Woods takes the climate financing challenge seriously — so seriously that it’s difficult not to be sobered by his numbers. “A few years ago, I saw a figure: $50 trillion needed by 2050. That scared me. Now McKinsey says it’s $150 trillion.” It’s a vast, almost inconceivable figure, equivalent to the entirety of global GDP, and yet, he points out, not without precedent. “In the Victorian era, Britain basically spent its GDP on railways. And that created massive growth.” The task ahead, he said, is to compound capital in a way that makes climate action self-funding. Stranded assets will sink the mission; profitable, growing assets can sustain it.

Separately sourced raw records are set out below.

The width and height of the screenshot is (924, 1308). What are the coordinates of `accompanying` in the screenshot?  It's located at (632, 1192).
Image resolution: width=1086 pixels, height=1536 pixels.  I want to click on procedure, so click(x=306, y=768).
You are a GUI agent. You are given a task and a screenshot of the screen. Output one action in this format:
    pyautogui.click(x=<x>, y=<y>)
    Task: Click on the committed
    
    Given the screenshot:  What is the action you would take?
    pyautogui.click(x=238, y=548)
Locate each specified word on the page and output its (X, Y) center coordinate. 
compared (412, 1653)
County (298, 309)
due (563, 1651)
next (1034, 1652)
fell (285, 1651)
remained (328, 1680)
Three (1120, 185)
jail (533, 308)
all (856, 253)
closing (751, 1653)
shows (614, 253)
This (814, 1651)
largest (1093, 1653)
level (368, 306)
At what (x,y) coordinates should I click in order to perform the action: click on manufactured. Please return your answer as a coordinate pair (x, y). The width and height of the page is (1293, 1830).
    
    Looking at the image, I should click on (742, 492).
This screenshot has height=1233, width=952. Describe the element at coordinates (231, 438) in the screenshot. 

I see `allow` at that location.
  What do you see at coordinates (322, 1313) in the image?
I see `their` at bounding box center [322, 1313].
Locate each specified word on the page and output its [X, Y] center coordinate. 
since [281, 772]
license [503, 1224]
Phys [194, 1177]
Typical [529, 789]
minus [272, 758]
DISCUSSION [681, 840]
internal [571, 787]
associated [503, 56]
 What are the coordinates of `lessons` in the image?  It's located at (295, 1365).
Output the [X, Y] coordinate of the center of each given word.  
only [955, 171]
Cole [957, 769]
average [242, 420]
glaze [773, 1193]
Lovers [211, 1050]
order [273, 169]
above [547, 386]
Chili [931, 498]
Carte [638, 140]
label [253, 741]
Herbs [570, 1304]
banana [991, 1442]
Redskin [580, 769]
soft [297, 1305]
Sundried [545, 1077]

Importantly, Woods also distanced true ethical investing from the recent wave of ESG-labelled products that rode a fad. Where some passive ESG funds simply reweighted existing indices, Woods insists on a research-driven process rooted in rigorous screening and stakeholder feedback. “What’s good and what’s bad isn’t always black and white,” he said. “Is this social media company acceptable? Is that EV manufacturer really ethical? We debate it all.” With six full-time ethical research staff and a 30-year track record, Australian Ethical’s process has been tested through both market and moral cycles.
All this contributes to what Woods sees as a style with durable merit — not just ethically, but financially. “We’re responsible investors first. But this is also a good way to invest,” he said. Responsible investing, by its nature, avoids sectors most exposed to volatility, regulation and obsolescence. It tends to favour high-quality, forward-looking companies with pricing power and margin durability. That makes it complementary in a broader portfolio — less correlated, more resilient — and particularly well-suited to environments like the one we face now.
Ultimately, Woods believes active management is the key to unlocking value in volatile periods. “I want more people making those hard decisions — should I deploy capital today, or wait for tomorrow?” he said. By trusting active managers who are closer to the assets, he gains conviction to deploy more capital, not less, during moments of uncertainty. That’s how Australian Ethical has weathered crises before, and it’s how he intends to navigate this one: with purpose, pragmatism, and a firm belief that values and returns can not only coexist, but thrive together.